Study Finds AI Outperforms Doctors in Emergency Diagnoses - But There Is a Catch

Deccan Chronicle 2 weeks ago

Doctors were one job profile many predicted to stay unaffected by the Artificial Intelligence takeover. But a new Harvard study suggests otherwise.

For a study titled "Performance of a large language model on the reasoning tasks of a physician," researchers evaluated medical reasoning abilities of OpenAI o1, an updated large language model across six diverse experiments, comparing the model with hundreds of expert physicians. They found that at least in the case of high-pressure emergency medicine triage, the models outperformed human doctors, diagnosing more accurately in the potentially life and death moments when people are first rushed to hospital.

In an experiment done in an emergency room of a Boston hospital, o1 outperformed GPT-4o, and two attending physicians at three diagnostic touchpoints: ER triage, ER physician and admission to the medical floor or ICU. Its advantage was strongest at the very first stage, when there is very little information and quick decisions are needed.

In another experiment, they tested the AI using a well-known set of challenging medical case studies that have been used since the 1950s to evaluate how doctors think through diagnoses.

The results showed that the AI included the correct illness in its list of possible diagnoses in about 78% of cases. Its first guess was correct in more than half the cases (52%). When answers that were "potentially helpful or very close diagnoses" were considered, the AI's accuracy rose to 97.9%.

In addition to identifying illnesses, the AI was tested on suggesting followup patient care, including choosing the right medical test. It selected the correct test in 87.5% of cases, and in another 11%, its suggestion was good enough to be considered helpful.

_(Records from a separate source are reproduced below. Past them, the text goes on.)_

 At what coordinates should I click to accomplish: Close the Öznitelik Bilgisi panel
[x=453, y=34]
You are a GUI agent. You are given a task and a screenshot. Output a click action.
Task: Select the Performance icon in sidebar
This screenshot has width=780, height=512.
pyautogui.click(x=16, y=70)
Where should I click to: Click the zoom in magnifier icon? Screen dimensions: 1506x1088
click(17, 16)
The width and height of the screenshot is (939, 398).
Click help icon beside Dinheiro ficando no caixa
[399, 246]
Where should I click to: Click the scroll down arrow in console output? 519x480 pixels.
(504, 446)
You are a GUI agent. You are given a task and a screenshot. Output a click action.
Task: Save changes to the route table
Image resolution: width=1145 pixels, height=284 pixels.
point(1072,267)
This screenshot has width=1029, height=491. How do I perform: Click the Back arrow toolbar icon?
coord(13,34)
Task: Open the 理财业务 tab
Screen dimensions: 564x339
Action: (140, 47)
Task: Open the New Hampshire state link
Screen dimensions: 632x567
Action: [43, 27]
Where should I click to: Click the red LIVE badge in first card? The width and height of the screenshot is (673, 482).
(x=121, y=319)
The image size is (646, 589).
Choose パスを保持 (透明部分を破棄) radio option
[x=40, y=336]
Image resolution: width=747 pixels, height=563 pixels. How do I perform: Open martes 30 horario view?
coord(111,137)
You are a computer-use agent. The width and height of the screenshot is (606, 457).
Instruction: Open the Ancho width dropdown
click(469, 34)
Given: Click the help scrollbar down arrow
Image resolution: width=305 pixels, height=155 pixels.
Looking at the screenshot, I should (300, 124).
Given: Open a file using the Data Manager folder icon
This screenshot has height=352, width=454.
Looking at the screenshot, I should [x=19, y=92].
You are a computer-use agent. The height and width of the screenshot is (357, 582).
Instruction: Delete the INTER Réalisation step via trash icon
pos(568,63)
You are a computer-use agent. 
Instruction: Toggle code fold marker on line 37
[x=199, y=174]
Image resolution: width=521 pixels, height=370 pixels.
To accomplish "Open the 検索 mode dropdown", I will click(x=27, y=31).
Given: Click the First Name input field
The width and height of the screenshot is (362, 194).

In simulated patient cases, the OpenAI o1 got a perfect score in 78 out of 80 cases, "significantly outperforming GPT- 4 (47/80), attending physicians (28/80), and resident physicians (16/72).

Assistance - not replacement of human doctors

Although at first glance this sounds groundbreaking - there is a catch. The tests were entirely text- based, which means as of now, even the most advanced model can only be relied upon as a second opinion. Real-life clinical medicine is "multifaceted and awash with non-text inputs," the study notes, emphasizing that auditory inputs - such as the patient's level of distress or visual inputs -such as interpretation of medical imaging studies, were not tested on the model.

"The integration of AI into emergency care should be approached with clarity. It is a tool that can enhance clinical practice when used appropriately. It cannot function as a substitute for the physician at the bedside, says Dr Nayan Sriramula, Head of Emergency Medicine & Trauma,Medicover Hospitals.

"The real challenge lies in using technology to strengthen systems without diluting the role of clinical judgement. In Indian emergency departments, where unpredictability is constant, the ability to make timely and context-sensitive decisions remains essential," Dr Nayan added.

The study suggested that although applying AI to assist with clinical decision support is viewed as a high- risk endeavor, greater use of these tools might serve to mitigate the human and financial costs of diagnostic error, delay, and lack of access.